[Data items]
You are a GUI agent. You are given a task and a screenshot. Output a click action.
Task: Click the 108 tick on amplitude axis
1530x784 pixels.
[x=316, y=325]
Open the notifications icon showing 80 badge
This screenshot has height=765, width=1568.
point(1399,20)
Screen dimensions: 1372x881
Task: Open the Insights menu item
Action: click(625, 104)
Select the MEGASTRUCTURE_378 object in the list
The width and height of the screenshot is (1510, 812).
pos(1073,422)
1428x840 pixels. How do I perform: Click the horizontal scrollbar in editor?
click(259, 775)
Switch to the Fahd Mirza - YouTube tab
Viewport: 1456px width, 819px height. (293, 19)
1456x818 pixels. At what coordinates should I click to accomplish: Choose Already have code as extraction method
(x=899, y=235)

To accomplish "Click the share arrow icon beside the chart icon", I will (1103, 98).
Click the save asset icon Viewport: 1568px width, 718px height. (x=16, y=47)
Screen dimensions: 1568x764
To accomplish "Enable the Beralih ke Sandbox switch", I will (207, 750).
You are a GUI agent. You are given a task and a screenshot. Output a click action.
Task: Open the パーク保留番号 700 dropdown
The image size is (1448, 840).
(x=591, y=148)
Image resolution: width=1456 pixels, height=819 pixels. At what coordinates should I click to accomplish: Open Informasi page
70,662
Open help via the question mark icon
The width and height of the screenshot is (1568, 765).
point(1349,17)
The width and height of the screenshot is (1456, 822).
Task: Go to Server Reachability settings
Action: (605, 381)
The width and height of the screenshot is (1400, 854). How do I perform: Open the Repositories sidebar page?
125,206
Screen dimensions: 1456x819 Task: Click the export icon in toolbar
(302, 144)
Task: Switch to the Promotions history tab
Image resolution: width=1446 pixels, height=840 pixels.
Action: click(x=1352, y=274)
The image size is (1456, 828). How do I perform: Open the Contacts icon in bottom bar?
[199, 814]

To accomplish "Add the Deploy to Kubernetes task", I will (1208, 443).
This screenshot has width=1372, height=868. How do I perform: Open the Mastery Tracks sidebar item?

WORK REQUEST: Please copy the line that holds "The image size is (1456, 828)." and each line under it through the last line above, exactly as they stand, adding nothing.

RESPONSE TO THIS TASK:
The image size is (1456, 828). How do I perform: Open the Contacts icon in bottom bar?
[199, 814]

To accomplish "Add the Deploy to Kubernetes task", I will (1208, 443).
This screenshot has width=1372, height=868. How do I perform: Open the Mastery Tracks sidebar item?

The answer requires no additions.